JUSTIFICATIVA E OBJETIVOS:

O uso cada vez mais disseminado dos canabinoides no controle da dor aguda e crônica gera uma necessidade urgente do estudo de como os canabinoides agem nos receptores CB1 e CB2 e quais seus efeitos no organismo. É importante entender a diferença de ação entre os canabinoides naturais (canabidiol, delta 9-tetrahidrocanabinol, canabigerol, canabinol, terpenos) e os sintéticos, para que a escolha adequada seja realizada em cada caso, sendo que dependendo da fisiopatologia da dor é mais indicado um ou outro ativo.

CONTEÚDO:

Foram analisados estudos coletados na Pubmed, Cochrane Library e Web of Science. Os estudos se concentram em canabinoides naturais (canabidiol, delta 9-tetrahidrocanabinol, canabigerol, canabinoil, terpenos) e canabinoides sintéticos no uso para o tratamento da dor crônica, sua ação no sistema endocanabinoide através da ativação do receptor CB1 e CB2 e seu efeito após ativar esse receptor, visando compilar qual canabinoide é mais indicado no tratamento da patologia álgica.

CONCLUSÃO:

O assunto ainda requer muito estudo e diariamente novos artigos vem sendo publicados. A análise dos estudos deve ser realizada com critério para avaliar sua seriedade. O sistema endocanabinoide está intimamente ligado ao tratamento da dor crônica e alguns canabinoides como: canabidiol, delta 9-tetrahidrocanabinol, canabigerol, canabinoil, assim como alguns terpenos já são considerados importantes no tratamento da dor crônica inferindo efeito poupador de opioides, anticonvulsivantes, antidepressivos entre outros.

Descritores:
Canabidiol; Canabigerol; Canabinoides sintéticos; Delta 9-tetrahidrocanabinol; Dor crônica; Terpenos; Tratamento dor crônica com cannabis medicinal

ABSTRACT

BACKGROUND AND OBJECTIVES:

The increasingly widespread use of cannabinoids in the management of acute and chronic pain generates an urgent need to study how cannabinoids act on CB1 and CB2 receptors and what their effects are on the organism. It is important to understand the difference in action between natural cannabinoids (cannabidiol, delta 9-tetrahydrocannabinol, cannabigerol, cannabinoil, terpenes) and synthetic ones, so that the appropriate choice is made in each case, and depending on the pathophysiology of pain, one or the other active is more indicated.

CONTENTS:

Studies collected in the Pubmed, Cochrane Library and Web of Science databases were analyzed. These studies focus were on natural cannabinoids (cannabidiol, delta 9-tetrahydrocannabinol, cannabigerol, cannabinoil, terpenes) and synthetic cannabinoids in the use for the treatment of chronic pain, their action on the endocannabinoid system through the activation of the CB1 and CB2 receptor and their effect after activating this receptor, aiming to compile which cannabinoid is more indicated in the treatment of pain pathology.

CONCLUSION:

The subject still requires much study and new articles are being published daily.
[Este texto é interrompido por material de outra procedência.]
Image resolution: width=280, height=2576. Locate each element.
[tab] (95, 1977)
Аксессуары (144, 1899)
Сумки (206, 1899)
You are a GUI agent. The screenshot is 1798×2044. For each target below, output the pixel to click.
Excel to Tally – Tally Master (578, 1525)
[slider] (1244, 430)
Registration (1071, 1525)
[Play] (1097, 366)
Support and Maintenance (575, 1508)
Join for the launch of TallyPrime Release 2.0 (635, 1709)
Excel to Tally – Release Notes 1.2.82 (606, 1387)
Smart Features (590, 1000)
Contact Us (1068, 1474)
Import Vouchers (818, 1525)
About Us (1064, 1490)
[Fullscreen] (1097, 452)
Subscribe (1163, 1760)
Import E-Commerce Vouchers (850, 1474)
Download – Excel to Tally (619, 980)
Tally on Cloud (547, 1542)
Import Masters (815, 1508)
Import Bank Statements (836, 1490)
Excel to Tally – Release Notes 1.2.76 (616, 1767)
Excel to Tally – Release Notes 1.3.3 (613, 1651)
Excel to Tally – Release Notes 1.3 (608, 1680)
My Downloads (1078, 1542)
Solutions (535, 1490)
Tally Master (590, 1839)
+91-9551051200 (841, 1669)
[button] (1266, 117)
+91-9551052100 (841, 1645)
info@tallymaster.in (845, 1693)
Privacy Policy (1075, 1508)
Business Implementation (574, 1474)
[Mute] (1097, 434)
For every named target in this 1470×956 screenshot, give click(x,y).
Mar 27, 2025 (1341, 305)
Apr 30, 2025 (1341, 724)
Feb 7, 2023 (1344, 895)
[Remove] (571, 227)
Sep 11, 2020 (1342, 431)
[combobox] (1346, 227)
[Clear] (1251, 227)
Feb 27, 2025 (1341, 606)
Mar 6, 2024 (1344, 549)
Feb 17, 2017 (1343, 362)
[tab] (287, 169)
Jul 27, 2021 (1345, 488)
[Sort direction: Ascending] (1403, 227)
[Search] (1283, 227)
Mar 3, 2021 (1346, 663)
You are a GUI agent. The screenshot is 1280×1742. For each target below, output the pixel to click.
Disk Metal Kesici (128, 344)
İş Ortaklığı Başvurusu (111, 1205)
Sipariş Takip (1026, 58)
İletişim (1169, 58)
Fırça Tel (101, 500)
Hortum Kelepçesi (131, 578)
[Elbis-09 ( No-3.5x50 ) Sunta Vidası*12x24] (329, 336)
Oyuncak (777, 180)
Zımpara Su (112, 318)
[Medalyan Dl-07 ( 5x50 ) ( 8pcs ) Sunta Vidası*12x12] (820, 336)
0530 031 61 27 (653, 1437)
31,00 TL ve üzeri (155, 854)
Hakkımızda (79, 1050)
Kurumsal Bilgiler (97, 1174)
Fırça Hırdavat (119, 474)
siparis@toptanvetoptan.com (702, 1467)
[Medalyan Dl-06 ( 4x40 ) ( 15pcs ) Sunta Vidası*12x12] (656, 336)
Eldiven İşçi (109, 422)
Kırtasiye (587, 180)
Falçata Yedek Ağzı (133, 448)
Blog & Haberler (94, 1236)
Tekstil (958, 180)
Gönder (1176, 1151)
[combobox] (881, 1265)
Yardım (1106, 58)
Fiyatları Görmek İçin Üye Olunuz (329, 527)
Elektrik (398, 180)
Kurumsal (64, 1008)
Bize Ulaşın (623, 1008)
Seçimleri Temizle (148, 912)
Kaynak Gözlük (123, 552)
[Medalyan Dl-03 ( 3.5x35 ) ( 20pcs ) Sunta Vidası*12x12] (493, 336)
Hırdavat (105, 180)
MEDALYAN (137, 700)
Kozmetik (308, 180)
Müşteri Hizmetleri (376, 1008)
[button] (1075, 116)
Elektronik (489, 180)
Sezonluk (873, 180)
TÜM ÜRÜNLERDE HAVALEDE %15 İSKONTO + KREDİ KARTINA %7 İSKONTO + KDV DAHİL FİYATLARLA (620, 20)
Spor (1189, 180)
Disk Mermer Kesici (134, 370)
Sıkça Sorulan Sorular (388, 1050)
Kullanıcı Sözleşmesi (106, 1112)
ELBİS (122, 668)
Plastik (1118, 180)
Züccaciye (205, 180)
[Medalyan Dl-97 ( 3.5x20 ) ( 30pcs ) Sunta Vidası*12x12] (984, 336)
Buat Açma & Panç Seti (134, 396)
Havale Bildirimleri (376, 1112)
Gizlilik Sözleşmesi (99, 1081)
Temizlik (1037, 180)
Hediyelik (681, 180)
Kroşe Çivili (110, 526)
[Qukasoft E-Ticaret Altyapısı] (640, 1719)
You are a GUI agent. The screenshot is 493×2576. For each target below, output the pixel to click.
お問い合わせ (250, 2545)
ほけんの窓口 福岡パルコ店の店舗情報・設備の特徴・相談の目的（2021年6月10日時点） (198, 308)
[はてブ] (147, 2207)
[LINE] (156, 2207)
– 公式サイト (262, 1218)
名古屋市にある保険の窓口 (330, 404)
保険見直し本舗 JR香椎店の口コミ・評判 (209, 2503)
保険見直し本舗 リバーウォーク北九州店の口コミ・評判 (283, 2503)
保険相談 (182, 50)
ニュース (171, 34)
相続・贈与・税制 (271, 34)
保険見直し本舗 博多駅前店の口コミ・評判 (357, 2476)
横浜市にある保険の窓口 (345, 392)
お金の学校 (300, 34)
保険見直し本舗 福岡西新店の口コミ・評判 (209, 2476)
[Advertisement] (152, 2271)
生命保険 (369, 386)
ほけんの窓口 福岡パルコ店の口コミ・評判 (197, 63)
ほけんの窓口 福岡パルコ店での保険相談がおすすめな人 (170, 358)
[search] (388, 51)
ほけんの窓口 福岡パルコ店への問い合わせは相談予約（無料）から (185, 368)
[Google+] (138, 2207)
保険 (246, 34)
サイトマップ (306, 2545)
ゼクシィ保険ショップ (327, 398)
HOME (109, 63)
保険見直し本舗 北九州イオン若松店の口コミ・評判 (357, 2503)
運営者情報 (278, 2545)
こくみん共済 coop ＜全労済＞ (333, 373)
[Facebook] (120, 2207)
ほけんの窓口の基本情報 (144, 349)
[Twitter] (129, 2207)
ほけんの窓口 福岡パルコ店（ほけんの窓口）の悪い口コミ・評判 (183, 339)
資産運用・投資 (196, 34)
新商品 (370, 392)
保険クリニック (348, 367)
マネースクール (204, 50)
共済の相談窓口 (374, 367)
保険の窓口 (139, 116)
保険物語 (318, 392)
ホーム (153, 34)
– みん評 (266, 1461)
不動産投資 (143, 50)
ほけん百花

The analysis of the studies must be carried out with criteria to evaluate their seriousness. The endocannabinoid system is closely linked to the treatment of chronic pain and some cannabinoids such as: cannabidiol, delta 9-tetrahydrocannabinol, cannabigerol, cannabinoil, as well as some terpenes are already considered important in the treatment of chronic pain inferring sparing effect of opioids, anticonvulsants, antidepressants among others.

Keywords:
Cannabidiol; Cannabigerol; Chronic pain; Chronic pain treatment with medical cannabis; Delta 9-tetrahydrocannabinol; Synthetic cannabinoids; Terpenes

INTRODUÇÃO

O entendimento do sistema endocanabinoide (SEC), seus receptores e suas funções na manutenção da homeostase do ser humano vem permitindo sua utilização em diversas doenças. O uso da cannabis medicinal cresce a cada nova descoberta em relação a novos componentes e aos benefícios desta fascinante planta e ao estudo de sua ação no corpo humano. Os diferentes canabinoides se ligam aos receptores endocanabinoides de diferentes maneiras e produzem efeitos fisiológicos distintos.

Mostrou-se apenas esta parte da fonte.